Las Vegas, Albuquerque, Phoenix, etc. I can understand part of the appeal (like Las Vegas), and it’s not like people haven’t lived in desert cities for millenia, but looking at them from Google Earth, they’re absolutely massive and sprawling. How can these places be viable to live in and grow so huge? What’s so appealing to them?
In: 15164
A lot of “why is the US different” boils down to the fact that we’re populated by Europeans, but mostly *after* Capitalism, irrigation, and transportation were established.
Manifest Destiny can’t be understated, either. “Go west and grab land that’s ‘free’ for the taking (those natives don’t count)”.
So why do we have large cities in the desert?

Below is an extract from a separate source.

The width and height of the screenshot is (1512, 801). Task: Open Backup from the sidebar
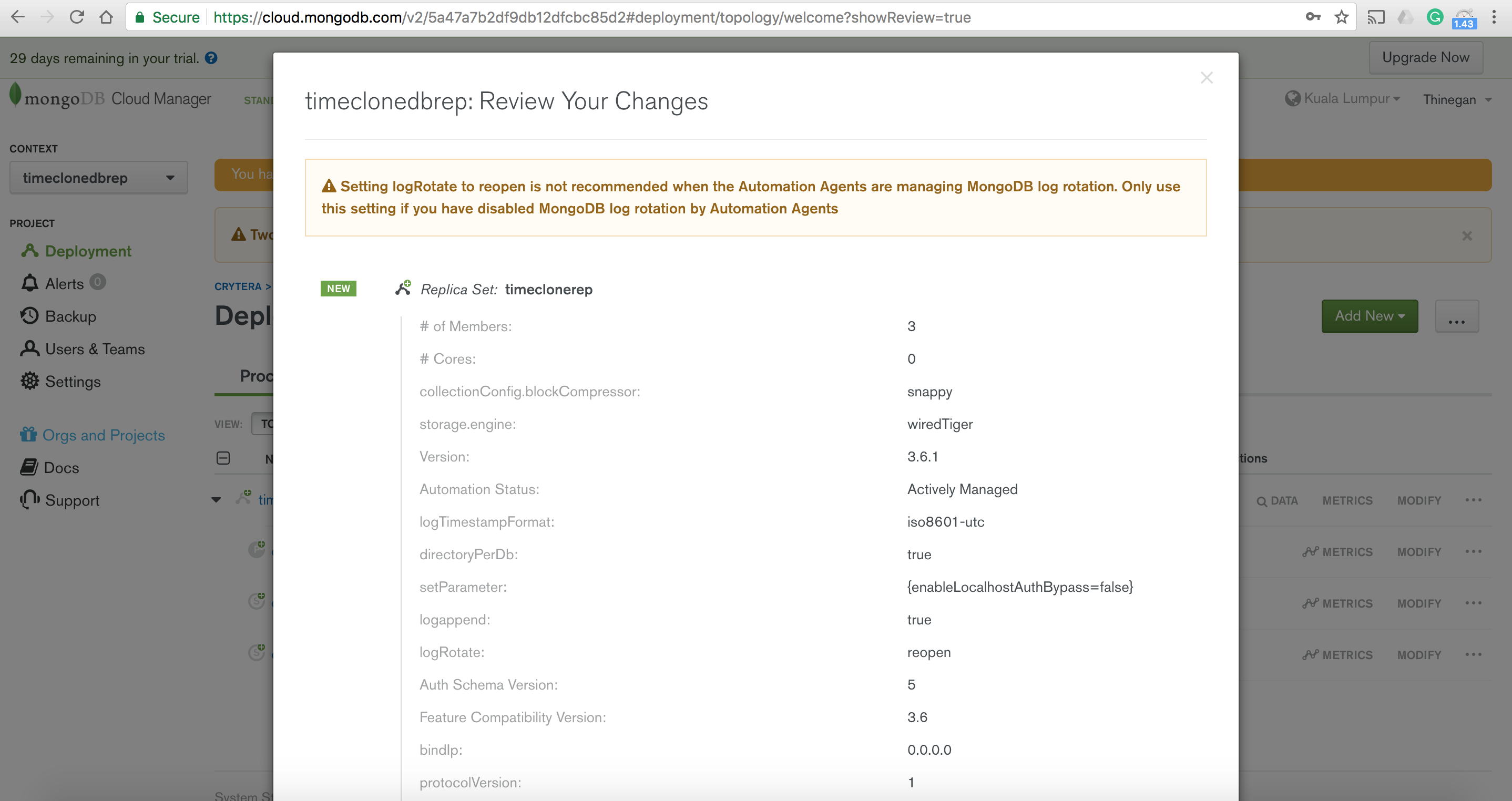(70, 316)
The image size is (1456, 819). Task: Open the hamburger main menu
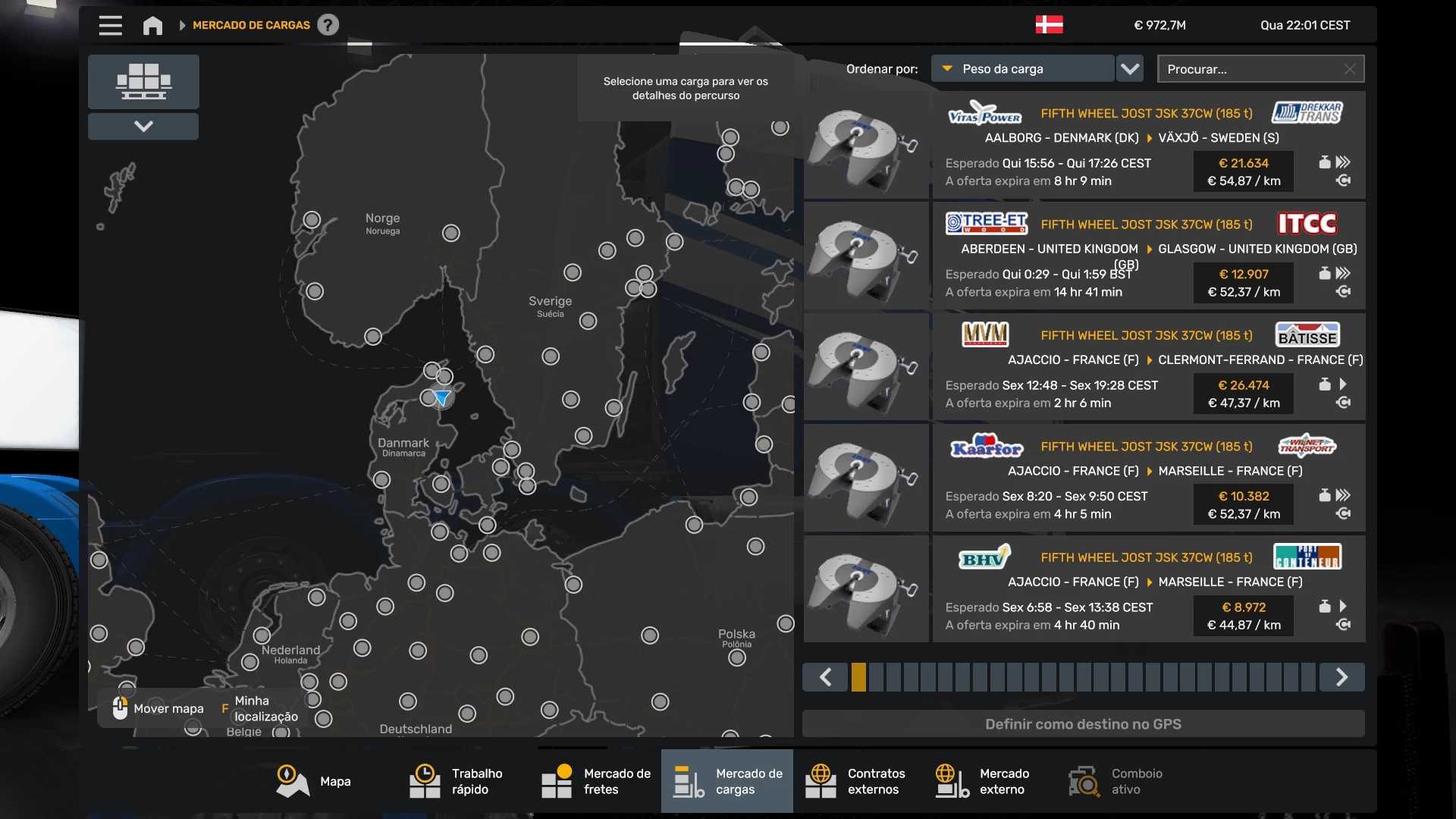110,25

* Because someone saw an opportunity for profit there, and there was nobody able to stop them from claiming it.
* Irrigation and Transportation (rail, then cars) made it feasible.
And, of course, the Colorado River is a very important piece of the puzzle.
These cities were not necessarily established in the ancient way of, “gee, this looks like a nice place and I could live here”, they were settled after it was possible to look at a large scale map and say, “hmmm, we can bring the water from here and rail from here and hire workers from there with promises of land out there…”
Most European cities had to be somewhat self-sufficient and defensible. US cities never did.